DOZENS of schoolchildren staged a walk-out in protest at proposals to cut funding for a project designed to support vulnerable pupils.
Around 40 children from Castlebrae Community High School waved banners, painted their faces, and chanted outside the school in protest at funding cuts to the Instep Project, which provides extra learning and social support to the school.
They had
hoped to protest outside the City Chambers, where councillors were debating the future of the programme, but after teachers spoke to them, decided to protest at the school gates.
The project, which began in 1993, has five members of staff and has helped more than 4,000 pupils of all ages. They introduce babies to books, make home visits to truants and help older pupils with tutoring, training, university applications and job hunting.
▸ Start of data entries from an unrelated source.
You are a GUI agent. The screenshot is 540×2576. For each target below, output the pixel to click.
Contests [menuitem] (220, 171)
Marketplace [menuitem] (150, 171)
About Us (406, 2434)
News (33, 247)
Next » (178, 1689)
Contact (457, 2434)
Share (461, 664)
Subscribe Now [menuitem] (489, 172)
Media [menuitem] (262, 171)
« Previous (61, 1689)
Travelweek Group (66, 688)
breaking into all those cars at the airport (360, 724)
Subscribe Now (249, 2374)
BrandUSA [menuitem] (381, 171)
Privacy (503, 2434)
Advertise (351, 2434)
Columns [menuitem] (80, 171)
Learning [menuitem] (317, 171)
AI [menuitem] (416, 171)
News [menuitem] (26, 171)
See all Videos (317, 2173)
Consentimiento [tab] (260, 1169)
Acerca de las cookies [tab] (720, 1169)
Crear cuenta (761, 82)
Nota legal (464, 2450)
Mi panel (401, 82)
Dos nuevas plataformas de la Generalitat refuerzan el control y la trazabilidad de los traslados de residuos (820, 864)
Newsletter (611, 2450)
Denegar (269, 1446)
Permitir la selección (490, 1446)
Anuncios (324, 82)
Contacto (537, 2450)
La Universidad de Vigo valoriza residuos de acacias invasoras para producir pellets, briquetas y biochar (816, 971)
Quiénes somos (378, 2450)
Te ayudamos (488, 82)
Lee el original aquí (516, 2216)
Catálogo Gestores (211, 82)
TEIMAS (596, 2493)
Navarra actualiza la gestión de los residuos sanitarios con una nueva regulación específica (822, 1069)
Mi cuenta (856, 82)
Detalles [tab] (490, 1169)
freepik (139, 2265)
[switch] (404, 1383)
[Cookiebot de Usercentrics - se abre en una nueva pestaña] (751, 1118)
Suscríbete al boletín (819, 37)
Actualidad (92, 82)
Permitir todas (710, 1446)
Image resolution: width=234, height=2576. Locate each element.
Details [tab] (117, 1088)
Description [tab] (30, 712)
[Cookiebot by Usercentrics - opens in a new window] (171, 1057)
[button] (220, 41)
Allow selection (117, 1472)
The scheme receives extra funding on top of the school's budget, but that funding was axed at yesterday's full council meeting.
The council says that Castlebrae should pay for the work from its own budget, as happens at other schools in the city, but Instep's supporters say it helps pupils beat the odds of growing up in a particularly deprived area.
Protester Megan Dodds, 14, said: "Our school wouldn't be the same without Instep. This keeps our school going."
Her aunt, Helen McIntyre, 29, a former Instep pupil herself, said: "It makes a really, really big difference to the kids.
"I was here the first year Instep opened and my mum was in a wheelchair and I wanted to stay home with her all the time. The guy who ran Instep used to come and get me and take me back to school, and I'm glad he did."
While the funding has now been withdrawn, an amendment was also approved requesting that a report be compiled outlining the effects the cut will have.
Pentland's Labour councillor Ricky Henderson said: "The council had no choice but to approve these cuts as they were already identified in the council budget several months ago.
"The amendment is essentially a poor compromise which will allow the administration to fudge the issue, and then work their way through the service implications when the report comes back.
"Instep can quite rightly claim to be making a difference, yet it is under threat."
Loudly heckled from the public galleries at yesterday's meeting, education leader Marilyne MacLaren said: "Instep is a very expensive project and I would say we are not getting value for money. If I genuinely thought this service had made a big difference then I would not be taking it away."